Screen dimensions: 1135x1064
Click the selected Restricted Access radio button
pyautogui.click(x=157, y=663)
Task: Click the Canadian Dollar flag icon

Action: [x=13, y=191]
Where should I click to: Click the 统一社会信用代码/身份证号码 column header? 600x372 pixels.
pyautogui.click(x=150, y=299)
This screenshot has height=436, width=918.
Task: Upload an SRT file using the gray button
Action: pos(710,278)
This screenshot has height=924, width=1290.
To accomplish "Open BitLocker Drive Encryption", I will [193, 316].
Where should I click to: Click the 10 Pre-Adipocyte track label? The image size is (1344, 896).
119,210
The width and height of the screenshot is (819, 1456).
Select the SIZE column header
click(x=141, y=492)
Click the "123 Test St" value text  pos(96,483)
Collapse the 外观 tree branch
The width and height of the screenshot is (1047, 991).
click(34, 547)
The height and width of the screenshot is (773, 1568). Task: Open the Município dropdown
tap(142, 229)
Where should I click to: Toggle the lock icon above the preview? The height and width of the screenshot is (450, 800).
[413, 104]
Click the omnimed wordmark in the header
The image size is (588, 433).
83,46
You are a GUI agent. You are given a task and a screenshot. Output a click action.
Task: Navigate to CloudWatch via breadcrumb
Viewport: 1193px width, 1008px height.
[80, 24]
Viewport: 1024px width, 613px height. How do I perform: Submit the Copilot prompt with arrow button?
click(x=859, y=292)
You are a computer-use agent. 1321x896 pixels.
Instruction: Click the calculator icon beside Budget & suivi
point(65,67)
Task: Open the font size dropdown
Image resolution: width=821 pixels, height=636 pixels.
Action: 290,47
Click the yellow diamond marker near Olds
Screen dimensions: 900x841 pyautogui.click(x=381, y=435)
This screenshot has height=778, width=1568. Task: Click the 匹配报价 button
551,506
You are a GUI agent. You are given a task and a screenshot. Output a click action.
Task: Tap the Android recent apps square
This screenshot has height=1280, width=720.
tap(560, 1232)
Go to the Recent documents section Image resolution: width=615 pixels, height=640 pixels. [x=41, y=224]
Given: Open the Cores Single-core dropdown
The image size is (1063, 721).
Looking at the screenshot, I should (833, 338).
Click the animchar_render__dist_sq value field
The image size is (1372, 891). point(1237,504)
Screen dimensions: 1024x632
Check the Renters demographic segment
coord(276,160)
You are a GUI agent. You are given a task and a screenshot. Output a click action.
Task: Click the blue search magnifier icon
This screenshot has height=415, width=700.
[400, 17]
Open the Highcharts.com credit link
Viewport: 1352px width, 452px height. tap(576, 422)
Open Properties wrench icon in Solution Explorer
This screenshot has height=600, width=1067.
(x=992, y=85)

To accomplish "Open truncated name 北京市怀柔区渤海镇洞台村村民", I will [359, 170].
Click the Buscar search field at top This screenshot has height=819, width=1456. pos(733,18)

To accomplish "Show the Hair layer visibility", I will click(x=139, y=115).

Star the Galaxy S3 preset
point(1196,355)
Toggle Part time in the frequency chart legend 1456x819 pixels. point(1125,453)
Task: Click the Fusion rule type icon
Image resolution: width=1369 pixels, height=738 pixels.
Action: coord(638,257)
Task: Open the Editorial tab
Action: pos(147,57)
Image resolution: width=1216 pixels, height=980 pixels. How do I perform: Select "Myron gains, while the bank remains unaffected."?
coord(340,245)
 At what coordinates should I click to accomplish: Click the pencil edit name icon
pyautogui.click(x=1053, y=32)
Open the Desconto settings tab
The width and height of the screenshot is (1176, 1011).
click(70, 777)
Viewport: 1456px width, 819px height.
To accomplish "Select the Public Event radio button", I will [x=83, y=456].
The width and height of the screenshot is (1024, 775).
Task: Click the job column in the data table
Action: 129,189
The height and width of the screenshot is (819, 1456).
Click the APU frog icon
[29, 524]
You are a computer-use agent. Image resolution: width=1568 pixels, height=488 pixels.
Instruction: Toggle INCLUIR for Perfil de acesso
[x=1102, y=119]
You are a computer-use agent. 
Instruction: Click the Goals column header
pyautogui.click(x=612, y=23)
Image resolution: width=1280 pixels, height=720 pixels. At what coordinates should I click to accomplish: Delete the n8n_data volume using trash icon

________________________________________

__Uitdaging__
Herhaal de volledige lijst hierboven regel voor regel, zonder ook maar één teken te veranderen.

__Volledig antwoord__
Screen dimensions: 1135x1064
Click the selected Restricted Access radio button
pyautogui.click(x=157, y=663)
Task: Click the Canadian Dollar flag icon

Action: [x=13, y=191]
Where should I click to: Click the 统一社会信用代码/身份证号码 column header? 600x372 pixels.
pyautogui.click(x=150, y=299)
This screenshot has height=436, width=918.
Task: Upload an SRT file using the gray button
Action: pos(710,278)
This screenshot has height=924, width=1290.
To accomplish "Open BitLocker Drive Encryption", I will [193, 316].
Where should I click to: Click the 10 Pre-Adipocyte track label? The image size is (1344, 896).
119,210
The width and height of the screenshot is (819, 1456).
Select the SIZE column header
click(x=141, y=492)
Click the "123 Test St" value text  pos(96,483)
Collapse the 外观 tree branch
The width and height of the screenshot is (1047, 991).
click(34, 547)
The height and width of the screenshot is (773, 1568). Task: Open the Município dropdown
tap(142, 229)
Where should I click to: Toggle the lock icon above the preview? The height and width of the screenshot is (450, 800).
[413, 104]
Click the omnimed wordmark in the header
The image size is (588, 433).
83,46
You are a GUI agent. You are given a task and a screenshot. Output a click action.
Task: Navigate to CloudWatch via breadcrumb
Viewport: 1193px width, 1008px height.
[80, 24]
Viewport: 1024px width, 613px height. How do I perform: Submit the Copilot prompt with arrow button?
click(x=859, y=292)
You are a computer-use agent. 1321x896 pixels.
Instruction: Click the calculator icon beside Budget & suivi
point(65,67)
Task: Open the font size dropdown
Image resolution: width=821 pixels, height=636 pixels.
Action: 290,47
Click the yellow diamond marker near Olds
Screen dimensions: 900x841 pyautogui.click(x=381, y=435)
This screenshot has height=778, width=1568. Task: Click the 匹配报价 button
551,506
You are a GUI agent. You are given a task and a screenshot. Output a click action.
Task: Tap the Android recent apps square
This screenshot has height=1280, width=720.
tap(560, 1232)
Go to the Recent documents section Image resolution: width=615 pixels, height=640 pixels. [x=41, y=224]
Given: Open the Cores Single-core dropdown
The image size is (1063, 721).
Looking at the screenshot, I should (833, 338).
Click the animchar_render__dist_sq value field
The image size is (1372, 891). point(1237,504)
Screen dimensions: 1024x632
Check the Renters demographic segment
coord(276,160)
You are a GUI agent. You are given a task and a screenshot. Output a click action.
Task: Click the blue search magnifier icon
This screenshot has height=415, width=700.
[400, 17]
Open the Highcharts.com credit link
Viewport: 1352px width, 452px height. tap(576, 422)
Open Properties wrench icon in Solution Explorer
This screenshot has height=600, width=1067.
(x=992, y=85)

To accomplish "Open truncated name 北京市怀柔区渤海镇洞台村村民", I will [359, 170].
Click the Buscar search field at top This screenshot has height=819, width=1456. pos(733,18)

To accomplish "Show the Hair layer visibility", I will click(x=139, y=115).

Star the Galaxy S3 preset
point(1196,355)
Toggle Part time in the frequency chart legend 1456x819 pixels. point(1125,453)
Task: Click the Fusion rule type icon
Image resolution: width=1369 pixels, height=738 pixels.
Action: coord(638,257)
Task: Open the Editorial tab
Action: pos(147,57)
Image resolution: width=1216 pixels, height=980 pixels. How do I perform: Select "Myron gains, while the bank remains unaffected."?
coord(340,245)
 At what coordinates should I click to accomplish: Click the pencil edit name icon
pyautogui.click(x=1053, y=32)
Open the Desconto settings tab
The width and height of the screenshot is (1176, 1011).
click(70, 777)
Viewport: 1456px width, 819px height.
To accomplish "Select the Public Event radio button", I will [x=83, y=456].
The width and height of the screenshot is (1024, 775).
Task: Click the job column in the data table
Action: 129,189
The height and width of the screenshot is (819, 1456).
Click the APU frog icon
[29, 524]
You are a computer-use agent. Image resolution: width=1568 pixels, height=488 pixels.
Instruction: Toggle INCLUIR for Perfil de acesso
[x=1102, y=119]
You are a computer-use agent. 
Instruction: Click the Goals column header
pyautogui.click(x=612, y=23)
Image resolution: width=1280 pixels, height=720 pixels. At what coordinates should I click to accomplish: Delete the n8n_data volume using trash icon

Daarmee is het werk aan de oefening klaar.